L’époque que l’espèce humaine traverse, ne nous permet pas le luxe du pessimisme. Nous avons mis à l’arrêt notre système face à un danger de mort immédiat. Il s’agit maintenant d’envisager le long terme. J’espère beaucoup de ce que les gens auront découvert de solidarité avec cette crise. J’espère que nous réussirons à faire vivre cette solidarité un peu comme une petite flamme à entretenir. Cette période nous questionne. Je crois que nous avons à affronter un basculement de même ampleur que celui opéré du paléolithique (chasseurs cueilleurs nomades) au néolithique (agriculteurs éleveurs sédentaires). Cela implique des changements de vie profonds, un renouvellement des schémas d’organisation familiale. Cela veut dire des pertes, qui seront sûrement compensées par des gains. Cela prendra du temps.

 

J’aime faire appel à de grands penseurs, ils guident nos réflexions et apportent un sage éclairage sur notre quotidien.
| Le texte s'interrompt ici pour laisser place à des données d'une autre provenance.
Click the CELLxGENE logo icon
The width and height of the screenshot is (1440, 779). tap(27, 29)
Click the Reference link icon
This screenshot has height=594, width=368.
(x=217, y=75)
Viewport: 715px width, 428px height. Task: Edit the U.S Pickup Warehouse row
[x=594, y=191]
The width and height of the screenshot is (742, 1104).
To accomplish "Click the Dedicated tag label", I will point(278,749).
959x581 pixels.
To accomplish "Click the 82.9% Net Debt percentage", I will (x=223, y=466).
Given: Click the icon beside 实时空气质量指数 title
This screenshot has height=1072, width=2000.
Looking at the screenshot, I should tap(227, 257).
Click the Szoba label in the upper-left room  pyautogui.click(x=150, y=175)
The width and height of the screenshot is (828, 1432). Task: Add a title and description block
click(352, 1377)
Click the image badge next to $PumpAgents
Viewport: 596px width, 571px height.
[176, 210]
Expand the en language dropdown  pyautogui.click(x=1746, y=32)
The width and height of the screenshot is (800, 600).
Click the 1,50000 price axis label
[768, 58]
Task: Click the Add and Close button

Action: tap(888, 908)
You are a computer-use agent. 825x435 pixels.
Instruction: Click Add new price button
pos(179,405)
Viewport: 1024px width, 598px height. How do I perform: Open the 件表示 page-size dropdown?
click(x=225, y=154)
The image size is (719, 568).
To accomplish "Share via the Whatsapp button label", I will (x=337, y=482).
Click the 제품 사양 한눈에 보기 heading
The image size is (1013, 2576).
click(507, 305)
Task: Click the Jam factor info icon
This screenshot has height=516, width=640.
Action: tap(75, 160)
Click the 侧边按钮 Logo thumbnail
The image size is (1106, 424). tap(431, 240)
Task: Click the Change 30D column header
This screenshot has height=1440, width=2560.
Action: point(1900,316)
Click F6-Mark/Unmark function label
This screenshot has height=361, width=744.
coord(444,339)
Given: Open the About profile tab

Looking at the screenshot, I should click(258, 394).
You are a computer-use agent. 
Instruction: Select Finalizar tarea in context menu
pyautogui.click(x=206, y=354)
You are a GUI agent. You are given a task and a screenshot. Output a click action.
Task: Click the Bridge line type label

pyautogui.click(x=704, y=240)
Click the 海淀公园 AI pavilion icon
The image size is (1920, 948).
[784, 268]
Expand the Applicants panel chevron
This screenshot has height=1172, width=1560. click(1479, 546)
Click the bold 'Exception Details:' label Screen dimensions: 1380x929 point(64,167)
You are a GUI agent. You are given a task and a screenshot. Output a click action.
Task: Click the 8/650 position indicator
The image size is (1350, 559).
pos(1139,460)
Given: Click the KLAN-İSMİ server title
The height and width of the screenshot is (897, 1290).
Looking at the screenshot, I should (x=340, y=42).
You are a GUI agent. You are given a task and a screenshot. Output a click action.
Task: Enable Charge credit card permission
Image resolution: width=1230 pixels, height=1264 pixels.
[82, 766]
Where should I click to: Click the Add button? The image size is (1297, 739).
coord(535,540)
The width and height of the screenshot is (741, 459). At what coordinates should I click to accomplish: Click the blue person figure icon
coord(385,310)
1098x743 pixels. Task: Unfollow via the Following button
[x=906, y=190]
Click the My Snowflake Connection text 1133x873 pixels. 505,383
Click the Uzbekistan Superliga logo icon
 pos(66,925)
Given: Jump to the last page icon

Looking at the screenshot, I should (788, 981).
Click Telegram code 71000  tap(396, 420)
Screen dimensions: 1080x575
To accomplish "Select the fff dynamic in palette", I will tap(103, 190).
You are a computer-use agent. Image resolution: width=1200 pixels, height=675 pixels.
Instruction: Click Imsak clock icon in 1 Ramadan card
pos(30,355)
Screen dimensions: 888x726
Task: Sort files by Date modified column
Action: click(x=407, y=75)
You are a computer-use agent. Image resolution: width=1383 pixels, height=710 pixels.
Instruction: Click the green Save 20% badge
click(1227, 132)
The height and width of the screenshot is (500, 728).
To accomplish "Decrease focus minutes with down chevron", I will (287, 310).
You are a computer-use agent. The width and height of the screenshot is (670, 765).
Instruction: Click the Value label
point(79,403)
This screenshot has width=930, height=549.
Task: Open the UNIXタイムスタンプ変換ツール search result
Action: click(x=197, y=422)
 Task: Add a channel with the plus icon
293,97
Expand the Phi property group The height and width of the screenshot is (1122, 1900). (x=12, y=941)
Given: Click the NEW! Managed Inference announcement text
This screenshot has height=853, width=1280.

René Dubos, un immense neurobiologiste français qui a fait une carrière fulgurante aux Etats-Unis et qui est un des pères de l’écologie, disait « les pessimistes ont presque toujours raison, les optimistes ont presque toujours tort mais ce sont eux qui font avancer le monde ». Il est fondamental aujourd’hui d’être optimiste, il nous faut combattre le pessimisme comme un ennemi intérieur car il démobilise. Il disait aussi qu’il faut penser globalement mais agir localement. Il est fondamental de ne pas se déconnecter du local. A ce titre, les acteurs présents sur les territoires doivent avoir toute leur place dans le monde de demain. Quels sont les problèmes concrets ? Comment répondre aux besoins ? On peut avoir de grandes et belles idées mais si on ne sait pas agir localement, on ne sert à rien. Il sera nécessaire, je crois, de penser de façon nouvelle et cela va beaucoup dépendre des pouvoirs publics, de leur façon d’être à l’écoute et de bouger.

 

Comme le disait Hannah Arendt « les crises deviennent dramatiques quand on les aborde avec des idées toutes faites ».